To those unfamiliar with the In Conversation format, the evening is a This Is Your Life concept, intermingled with a touch of Desert Island Discs inasmuch as live, local bands perform a selection of the guest’s favourite songs. This was the ninth such event and, as always, the music supplied was exemplary and goes to serve as a reminder should one be necessary that the depth of talent in Liverpool is mesmerising, but more of this later.
Mike Neary once more took on the role of interviewer and, it has to be noted that with each passing guest who crosses the stage in this magnificent room, the more relaxed, assured and confident he appears. Direct, yet subtle. Admiring but never condescending, there are many other hosts who could learn a great deal from Neary’s manner and style, particularly as he allows his guests the freedom to answer the questions he poses in their own way, in their own time and without unnecessary interruption.
From her early days as an actress with the RSC, through to her appearances on The Playhouse stage in Rep and onto her peers such as Anthony Hopkins, Warren Clarke, Jean Boht and John Savidant, the first half flew past, despite being punctuated by a sublime performance of In My Life by The Beatelles and a rendition of Wind Beneath My Wings by Anna Corcoran which brought floods of tears from the principal guest dues top its power and controlled delivery.
The second act focussed on Ms La Plante’s writing career and such is the veracious enthusiasm with which she speaks about her work, it is impossible – particularly as a writer – not to be inspired.
There was more music too. The magnificently quirky Barbieshop – dressed in 1950’s red dresses embroidered with all manner of musical instruments – delivered a quintessentially unique and unforgettable acapella version of Guns ‘n’ Roses rocker, Sweet Child Of Mine, which really shouldn’t have worked but did, magnificently.
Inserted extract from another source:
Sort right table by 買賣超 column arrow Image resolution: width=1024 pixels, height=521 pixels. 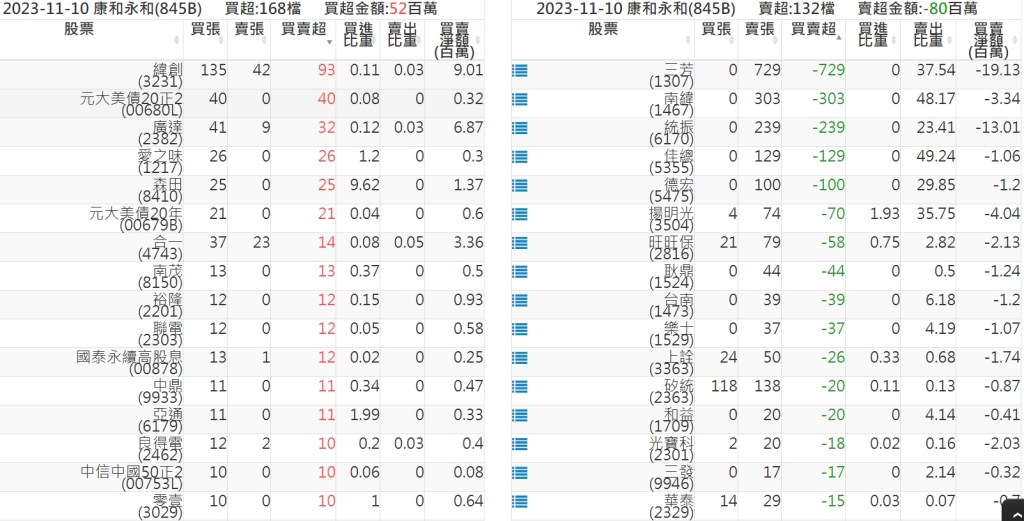[839, 39]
Also superb was Liverpool Music Award winner, Natalie McCool, who’s Brothers In Arms – chosen by the author in honour of her much critically maligned but nonetheless powerfully important drama Civvies – which once more brought tears from the guest of honour.
Yet, without trying to demean or undermine the other performers, the musical highlight of the evening was saved to last, as Emma Dears and Ruth Alexander Rubin tore up the rules as to how You’ll Never Walk Alone should be sung and delivered such a powerfully emotive version of a song that has been more or less hijacked by the football terraces, it brought a physical lump to many a throat in the auditorium.
The ninth In Conversation event, in short, was a triumph and it is little wonder that talks are well underway to take the concept further afield. Long may these productions continue and long may Little Atom continue to gain the recognition they so richly deserve for staging these events so brilliantly.